DATASET EXTRACT:

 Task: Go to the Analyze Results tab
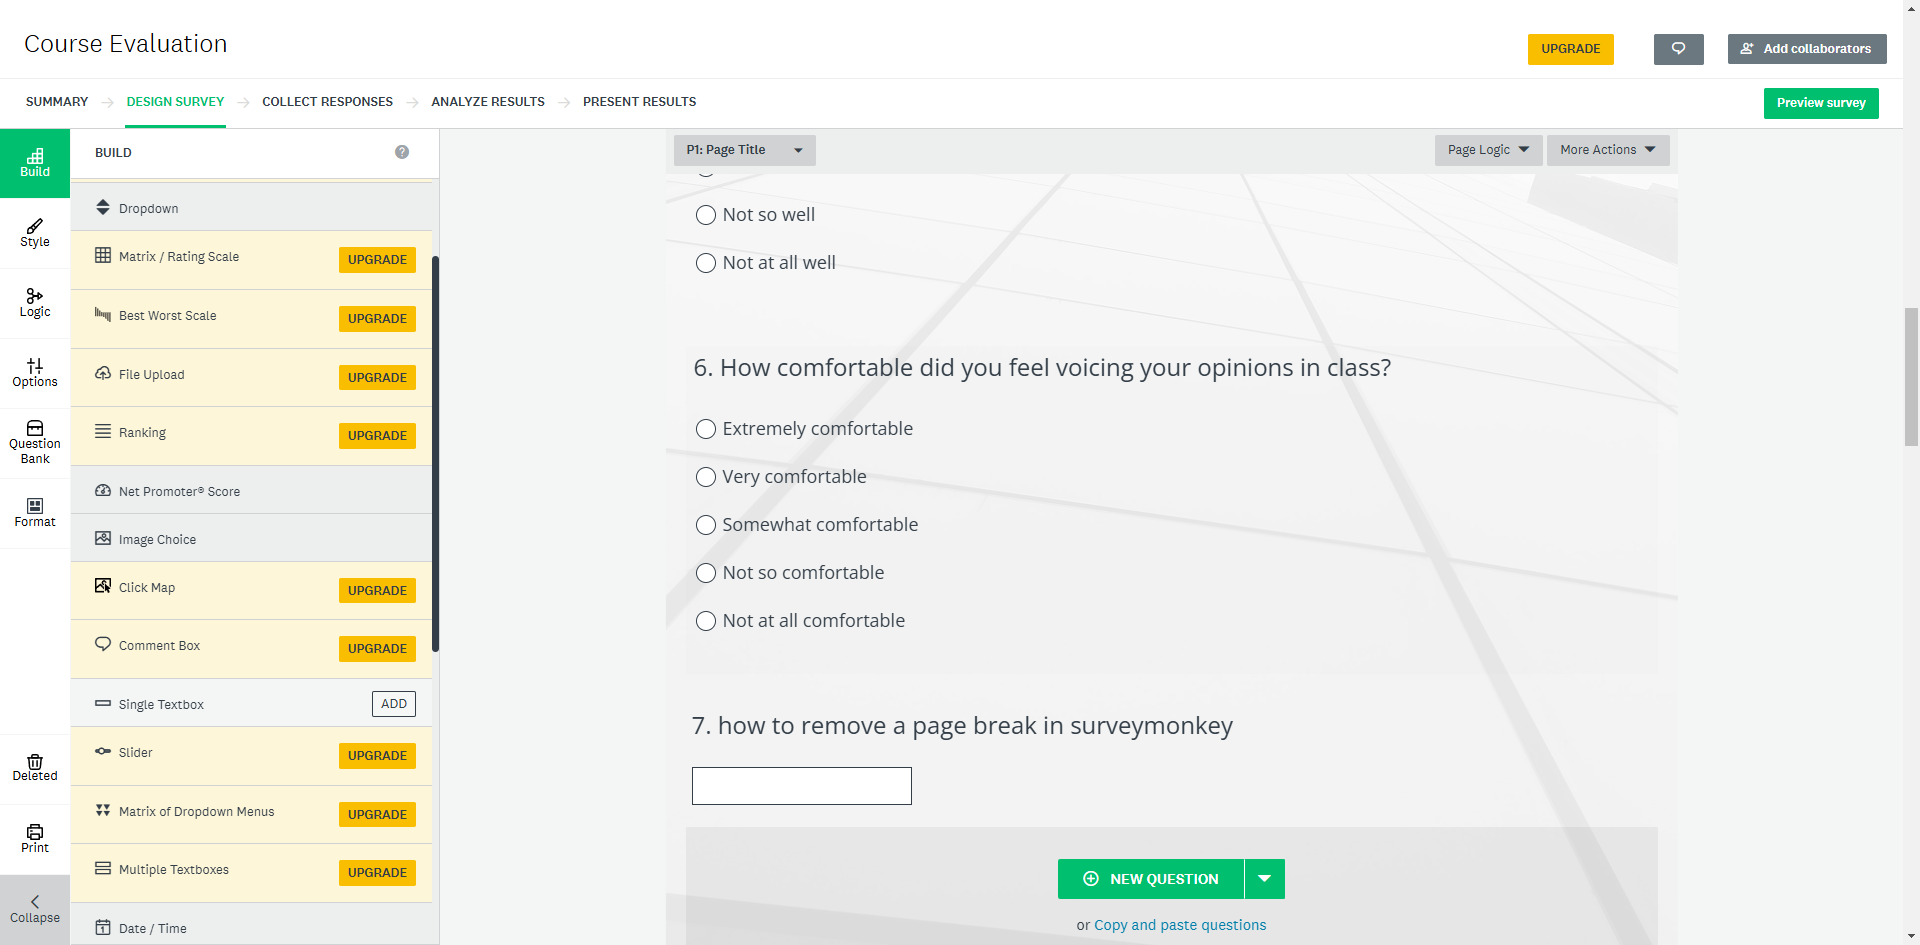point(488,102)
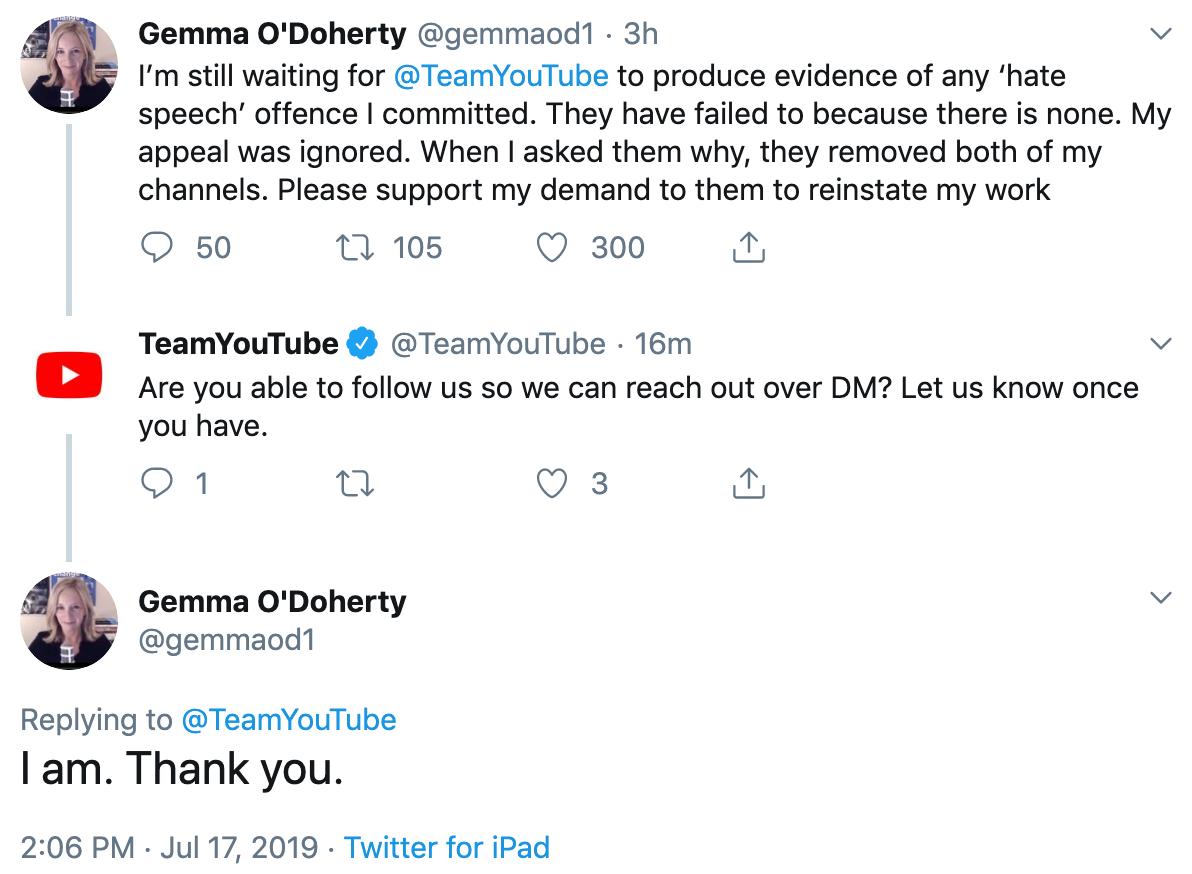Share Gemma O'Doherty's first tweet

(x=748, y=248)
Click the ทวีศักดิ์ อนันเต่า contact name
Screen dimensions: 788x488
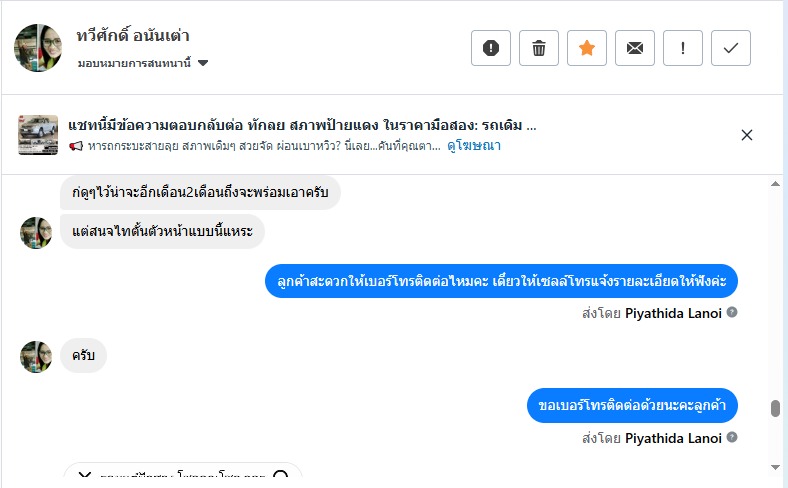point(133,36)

TASK REQUIREMENTS: Echo every line of the records above exactly as it appears, but leave the pictures out.

ANSWER IN FULL:
 Task: Go to the Analyze Results tab
point(488,102)
Share Gemma O'Doherty's first tweet

(x=748, y=248)
Click the ทวีศักดิ์ อนันเต่า contact name
Screen dimensions: 788x488
point(133,36)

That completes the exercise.